A 500ml Mason jar of honey = 1 pound 8.5 oz / 24.5 oz / 695 grams. That’s 1.39 grams per millilitre of honey.

A 250ml Mason jar of honey = 11.45 oz / 325 grams. That’s 1.3 grams per millilitre of honey.

Both minus the weight of the jar. It looks like the 500ml jars (a pint of honey) provides a bigger bang for the buck with an extra 45 grams crammed in there. I don’t know which jar has the most accurate measurement, but an average of the two comes to 1.345 grams per millilitre of honey.

In any case, I’ve never understood why honey is sold by weight instead of volume — by the size of the jar it’s sold in. But whatever the reason, I decided to see how heavy honey in a jar comes in at so that I can calculate a price for selling it by weight. That’s it.

September 10th, 2021: According to this website, one millilitre of honey is exactly 1.437 grams. I’m assuming something other than a kitchen scale was used to determine that number. The highest number I got was 1.39 grams.

In any case, it seems to me that the main reason honey would be sold by weight instead of volume is that the weight measurements result in a larger number. 250ml of honey sounds better at 359g. A 500ml jar (one pint) is nearly 720g. That’s if we go with the 1.437 grams per ML math. It makes sense now.
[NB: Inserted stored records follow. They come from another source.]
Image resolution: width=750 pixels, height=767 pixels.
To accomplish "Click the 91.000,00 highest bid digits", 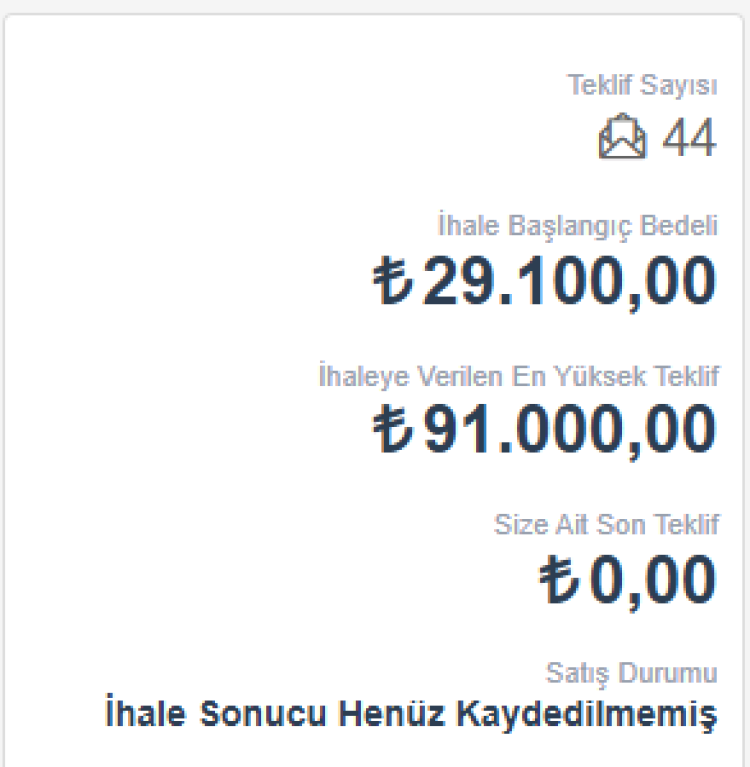I will point(569,429).
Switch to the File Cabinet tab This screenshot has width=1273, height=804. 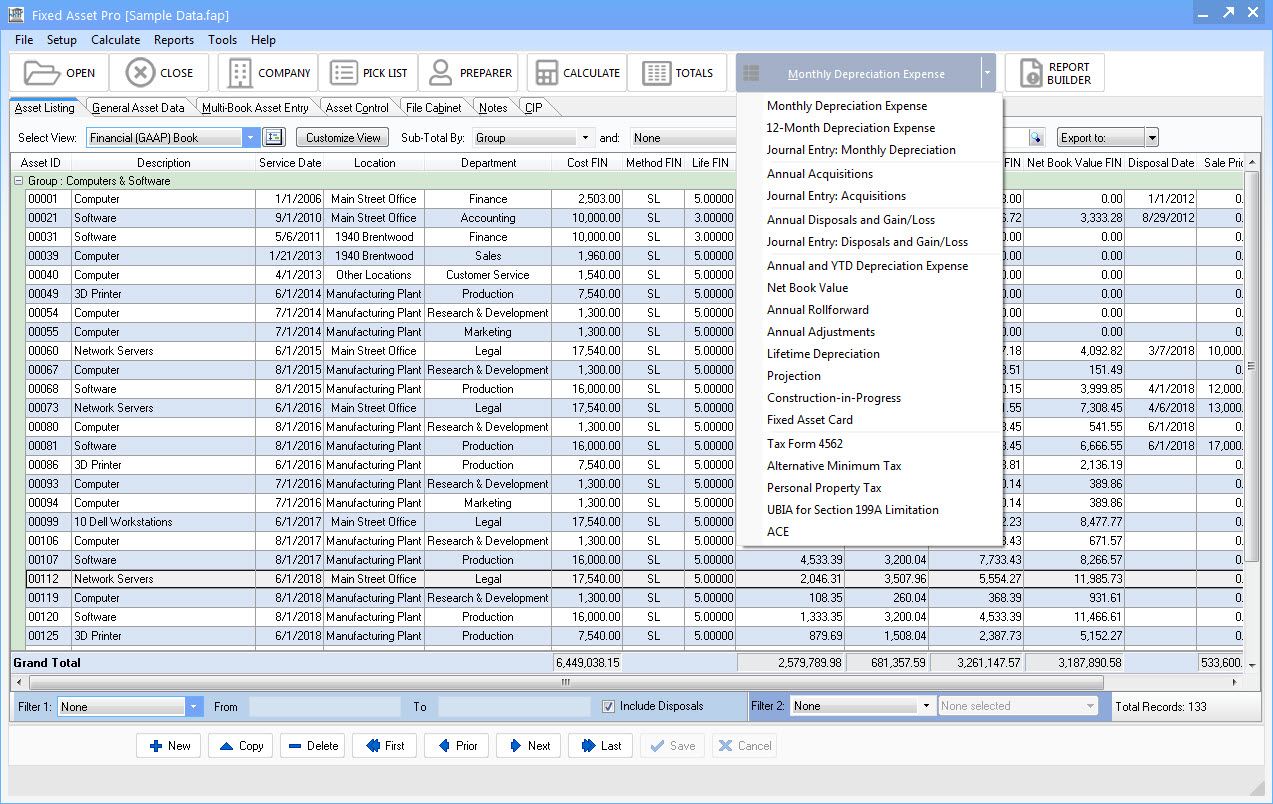pos(434,108)
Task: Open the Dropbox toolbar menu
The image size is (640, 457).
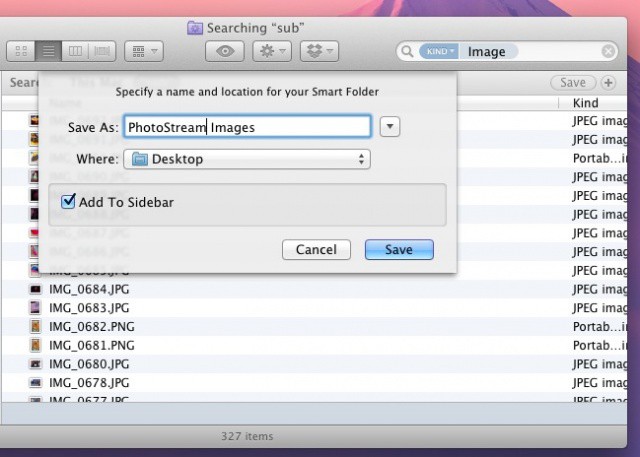Action: tap(318, 51)
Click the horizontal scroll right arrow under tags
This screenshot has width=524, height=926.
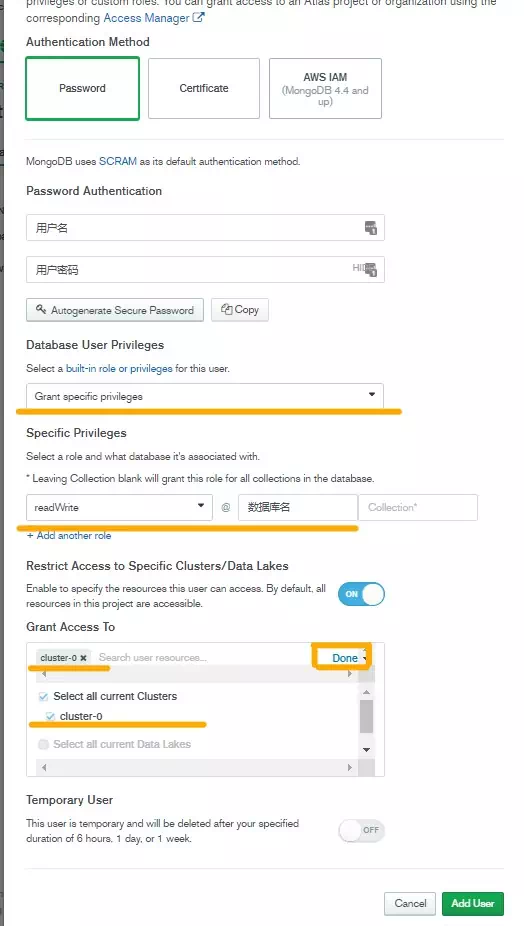point(350,674)

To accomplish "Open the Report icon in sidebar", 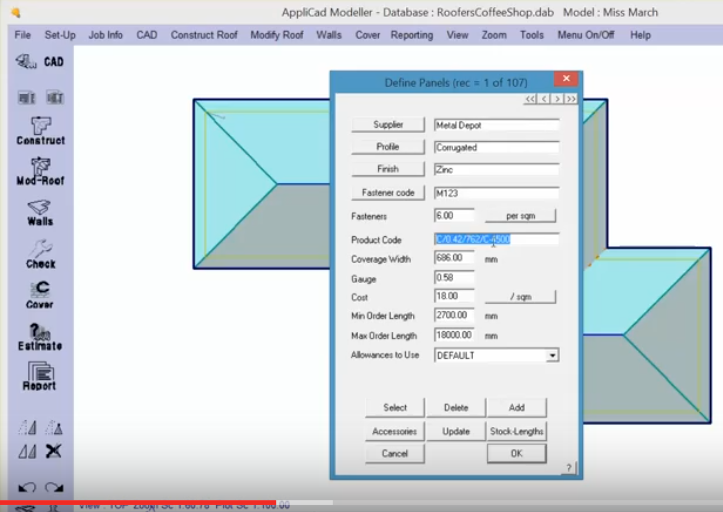I will pos(40,375).
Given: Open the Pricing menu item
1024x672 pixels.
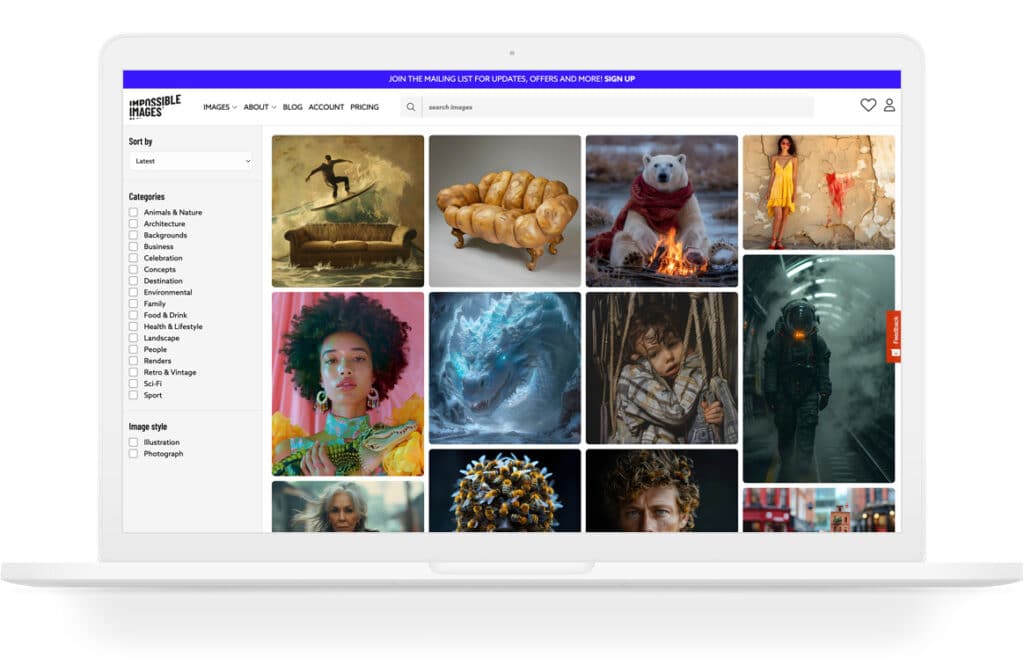Looking at the screenshot, I should pyautogui.click(x=364, y=107).
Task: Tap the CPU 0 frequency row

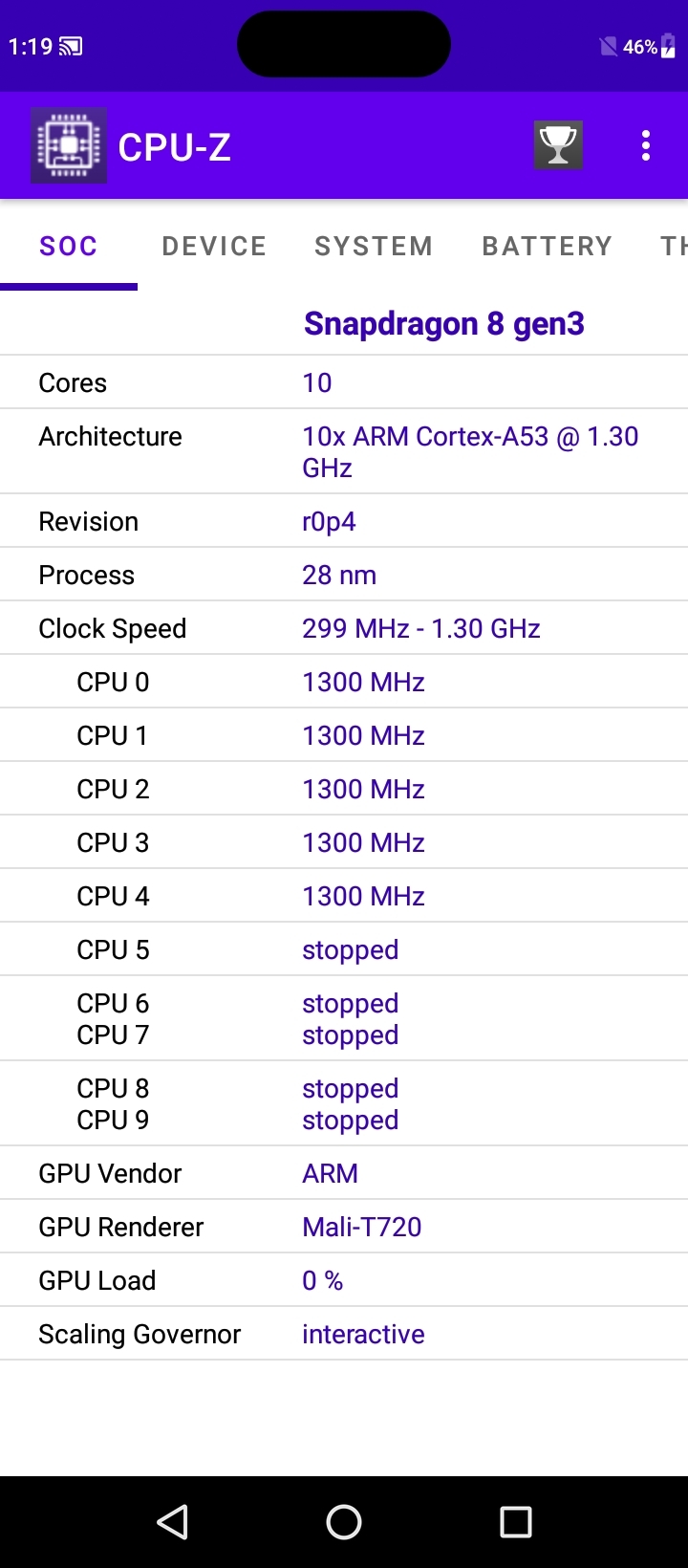Action: click(x=344, y=682)
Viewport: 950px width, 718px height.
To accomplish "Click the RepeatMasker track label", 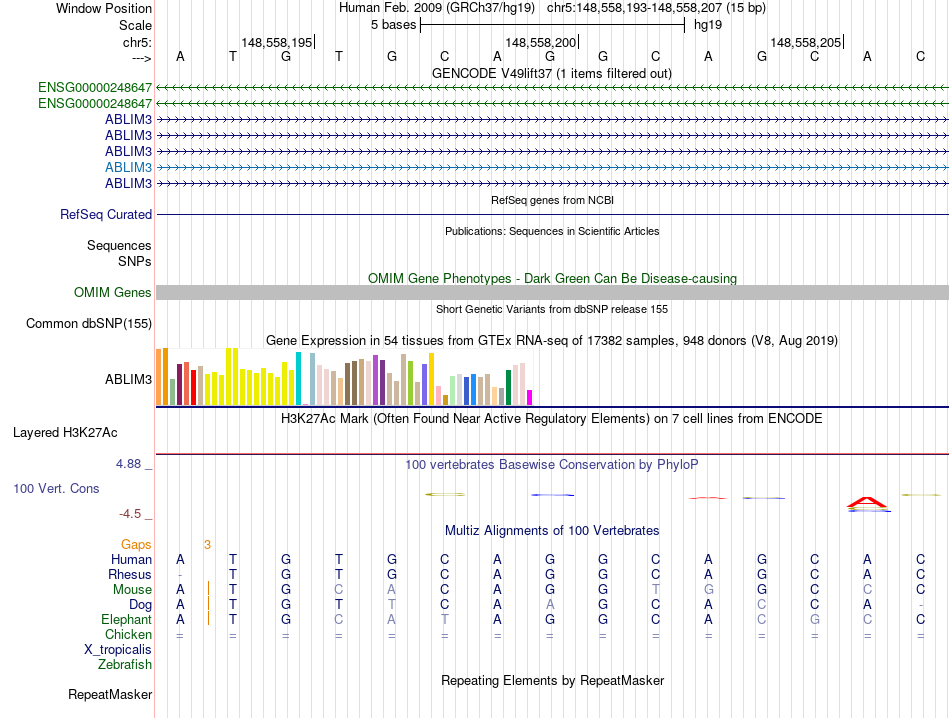I will pos(110,694).
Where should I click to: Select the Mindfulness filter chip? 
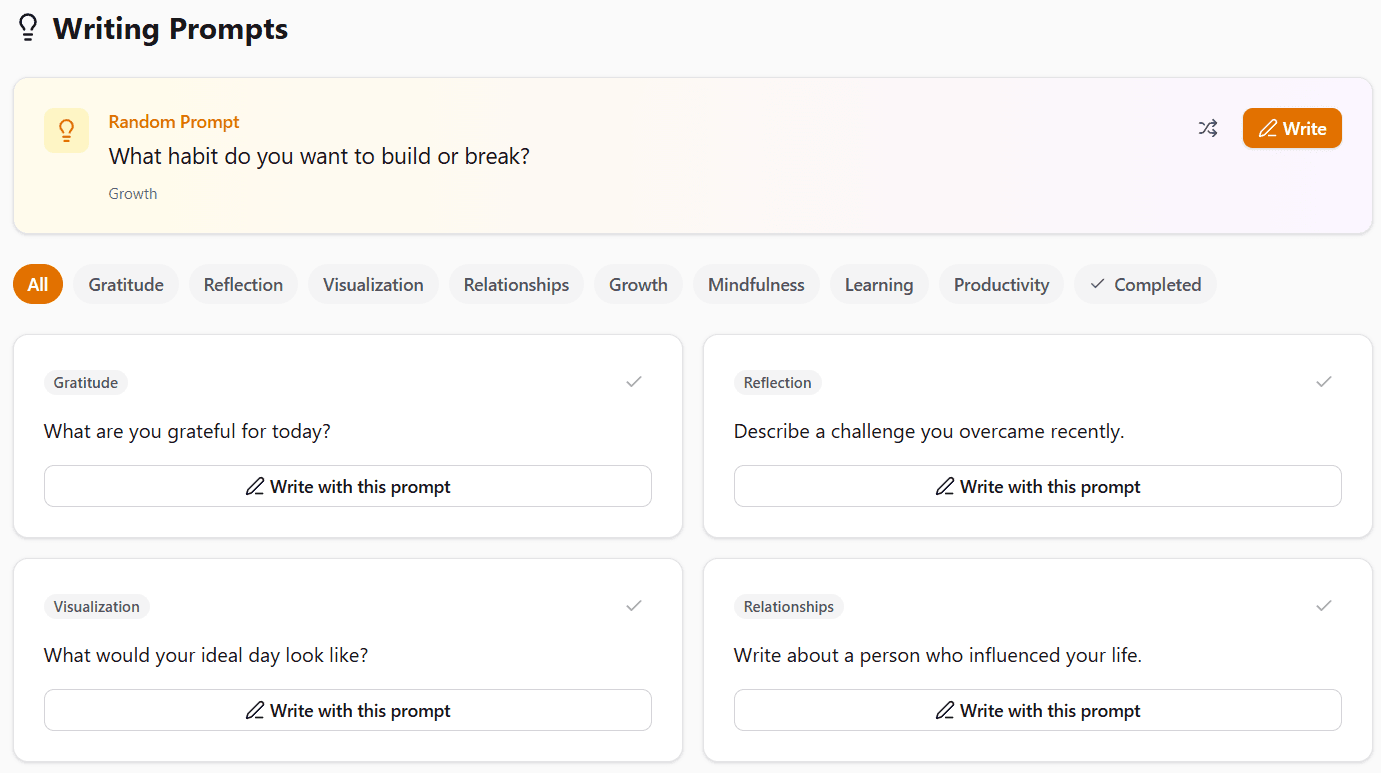tap(756, 284)
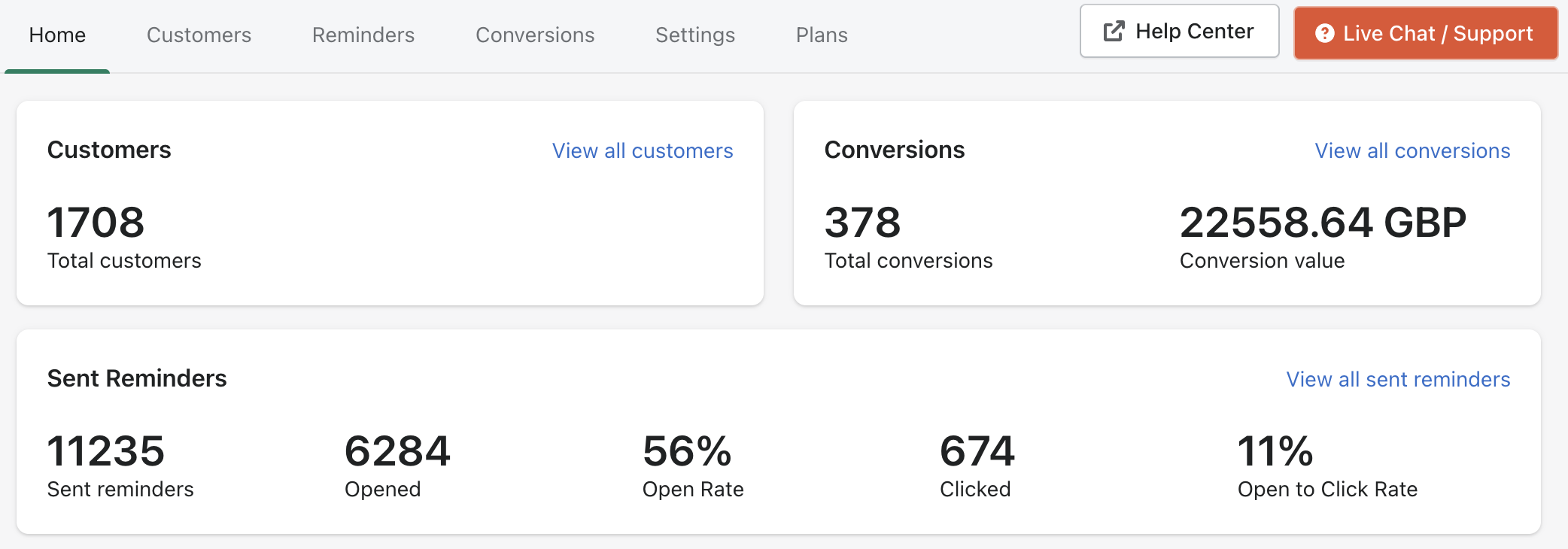Click the Help Center button label

pos(1194,32)
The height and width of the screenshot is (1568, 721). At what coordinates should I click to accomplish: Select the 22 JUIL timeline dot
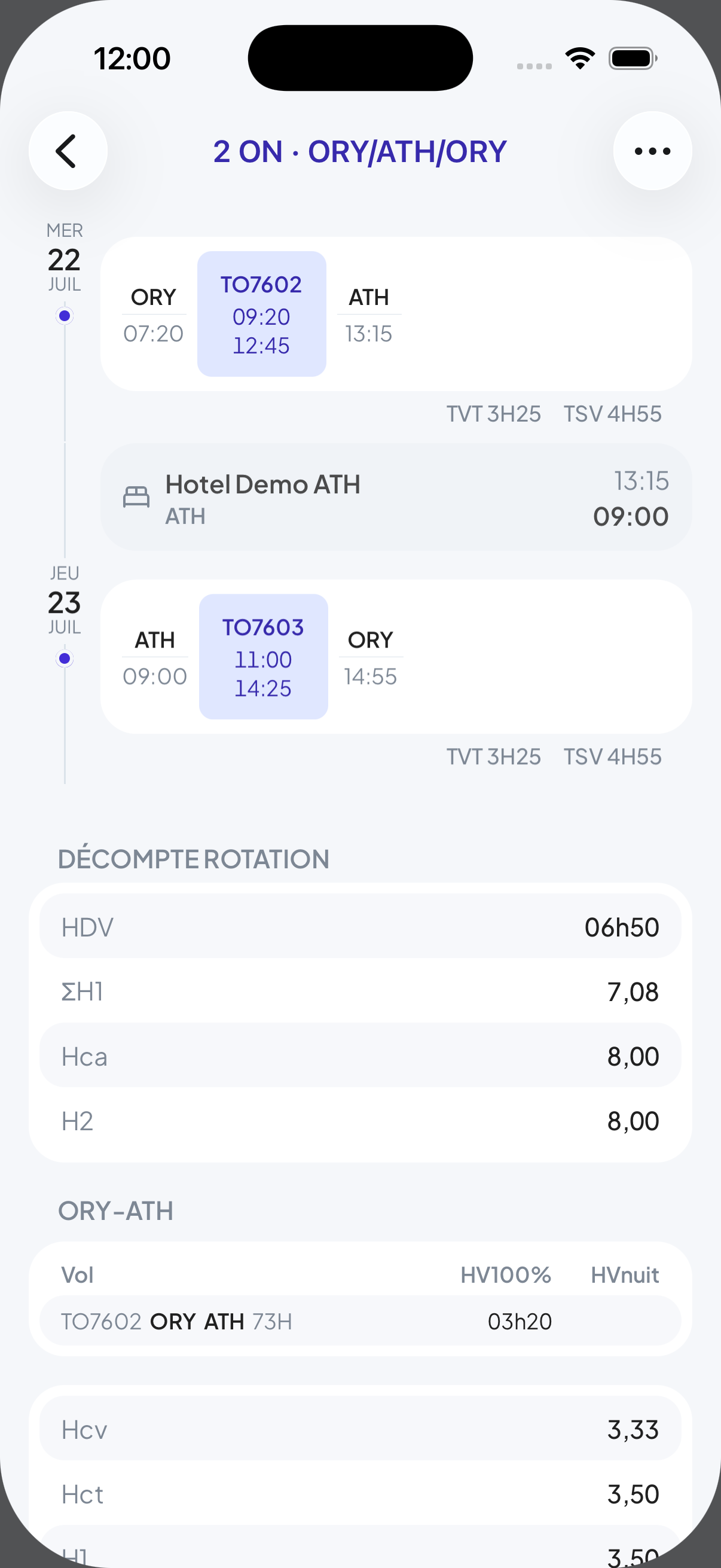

3 kg of Honey From a Medium Frame

Here’s how I inadvertently (or I could say deliberately) managed to get over 6 pounds of honey from a single medium frame. 6 pounds is about 3 kg. (I’ve created a special tag just for this hive, Giant Hive 2021, so everything I’ve written about it can be viewed in sequence.)

Other than giving the bees space inside the hive to grow, I really didn’t do much. This is 95% the result of good weather and a healthy queen. No bee whispering of any kind was required. There never is.

Essentially, all I did was place 7 frames of drawn comb in a 10-frame honey super, creating extra space between the frames. If there’s a strong nectar flow, the bees will often fill in the extra space with honey, resulting in thick frames of honey — and sometimes more honey per super.

1 of 5 thick frames of honey, averaging 5.2 pounds / 2.4 kg of liquid honey per frame. (July 7th, 2021.)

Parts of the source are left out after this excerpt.